◆ **SHORT PROBLEM**: Turn the items into a Markdown table with columns n and Line, one row per line, blank lines omitted. Start at the line containing "has width=380, height=235." and stop after the line containing "pyautogui.click(x=686, y=172)".

◆ **Records from a data source**:
╔══

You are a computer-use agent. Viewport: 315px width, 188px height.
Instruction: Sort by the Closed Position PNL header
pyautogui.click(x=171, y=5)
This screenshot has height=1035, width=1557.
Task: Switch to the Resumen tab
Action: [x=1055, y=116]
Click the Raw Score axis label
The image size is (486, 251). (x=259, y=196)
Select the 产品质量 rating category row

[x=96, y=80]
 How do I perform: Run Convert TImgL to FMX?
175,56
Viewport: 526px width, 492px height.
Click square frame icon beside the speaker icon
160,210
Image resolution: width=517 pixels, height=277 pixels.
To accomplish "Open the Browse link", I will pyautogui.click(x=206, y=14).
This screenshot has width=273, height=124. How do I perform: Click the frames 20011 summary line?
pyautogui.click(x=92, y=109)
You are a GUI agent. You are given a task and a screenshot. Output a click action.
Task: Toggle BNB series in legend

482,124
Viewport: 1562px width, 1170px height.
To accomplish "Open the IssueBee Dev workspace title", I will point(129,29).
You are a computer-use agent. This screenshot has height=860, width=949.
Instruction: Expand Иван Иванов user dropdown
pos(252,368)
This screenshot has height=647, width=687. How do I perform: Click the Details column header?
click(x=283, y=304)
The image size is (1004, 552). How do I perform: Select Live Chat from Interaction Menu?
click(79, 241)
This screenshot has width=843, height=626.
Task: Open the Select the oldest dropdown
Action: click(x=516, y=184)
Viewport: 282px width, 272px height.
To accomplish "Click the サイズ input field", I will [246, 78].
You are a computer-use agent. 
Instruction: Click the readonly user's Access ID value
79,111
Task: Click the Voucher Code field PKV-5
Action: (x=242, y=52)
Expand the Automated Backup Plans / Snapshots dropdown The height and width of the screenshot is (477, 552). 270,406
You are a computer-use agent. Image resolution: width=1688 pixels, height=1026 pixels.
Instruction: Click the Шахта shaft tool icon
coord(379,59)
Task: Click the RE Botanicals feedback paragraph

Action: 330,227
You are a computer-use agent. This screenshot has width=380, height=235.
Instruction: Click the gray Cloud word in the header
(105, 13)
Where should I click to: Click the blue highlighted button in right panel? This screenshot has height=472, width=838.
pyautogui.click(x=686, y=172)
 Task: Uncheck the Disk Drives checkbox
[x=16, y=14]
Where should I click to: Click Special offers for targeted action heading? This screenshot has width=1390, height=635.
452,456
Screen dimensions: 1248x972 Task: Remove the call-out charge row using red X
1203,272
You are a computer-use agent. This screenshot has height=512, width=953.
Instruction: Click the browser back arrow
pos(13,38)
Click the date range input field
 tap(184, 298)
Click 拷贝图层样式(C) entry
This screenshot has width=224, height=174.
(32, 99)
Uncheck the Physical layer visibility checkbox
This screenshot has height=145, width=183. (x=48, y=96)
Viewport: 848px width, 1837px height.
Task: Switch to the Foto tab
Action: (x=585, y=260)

╚══

◆ **RESULT OF THIS TASK**:
| n | Line |
|---|---|
| 1 | You are a computer-use agent. This screenshot has width=380, height=235. |
| 2 | Instruction: Click the gray Cloud word in the header |
| 3 | (105, 13) |
| 4 | Where should I click to: Click the blue highlighted button in right panel? This screenshot has height=472, width=838. |
| 5 | pyautogui.click(x=686, y=172) |